Zu dieser Zeit war die Aerofotografie längst etabliert. Den Anfang machte ein Franzose, der 1859 von einem Ballon aus die Schlacht von Solferino ablichtete, ein Gemetzel im Sardinischen Krieg zwischen Österreich und Sardinien, das Henry Dunant zur Gründung des Roten Kreuzes veranlasste.

Was folgte, war eine Zeit des Experimentierens. Berühmt wurde das Panorama des erdbebenzerstörten San Francisco im Jahre 1906. Aufgenommen hatte es George R. Lawrence, der seine Kamera noch von Drachen in die Luft hieven ließ. Das Negativ brachte es auf das beeindruckende Format von 122 mal 45 Zentimeter.

Ihren Aufschwung nahm die Luftbildfotografie schließlich im Ersten Weltkrieg - als Instrument der militärischen Aufklärung. Danach verbreitete sie sich mehr und mehr im zivilen Bereich, sowohl für Vermessungszwecke als auch für Aufnahmen, bei denen ästhetische Aspekte im Vordergrund standen.

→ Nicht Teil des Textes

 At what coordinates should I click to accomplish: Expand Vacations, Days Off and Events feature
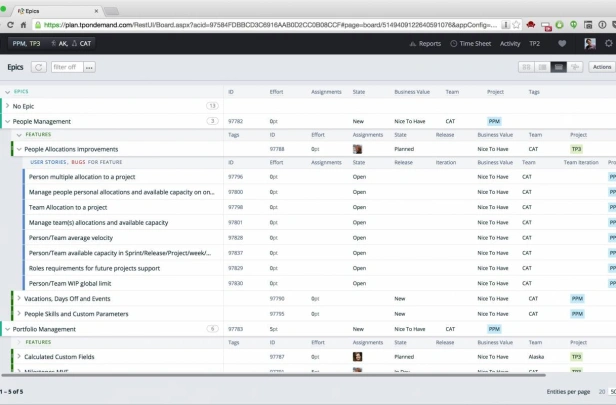coord(19,299)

Bei Junkers ignorierte man zunächst diesen Trend und konzentrierte sich auf die Passagierluftfahrt. 1924 entstand endlich die Junkers-Luftbildzentrale und sicherte sich in Deutschland und weltweit Aufträge für Luftbildvermessung. Und überdies machte man bei Junkers mit Luftbildern Aufnahmen für Werbung in eigener Sache.Vorteile gegenüber Satellit

Luftbildfotografie hat Vorteile gegenüber Satellitenfotos

Und heute? Ist die Luftbildfotografie angesichts von Satelliten überflüssig geworden? Keineswegs, sagt Eric Kommnick vom Landesamt für Vermessung und Geoinformation. Luftbilder liefern immer noch die höhere Auflösung. Und sie können den Zustand eines Gebietes praktisch zu einem Zeitpunkt darstellen, während Satellitenaufnahmen dagegen häufig aus etlichen, über einen längeren Zeitraum gemachten Aufnahmen zusammengestellt werden müssen. Denn die Erdtrabanten blicken häufig nicht auf die Erdoberfläche, sondern auf Wolken.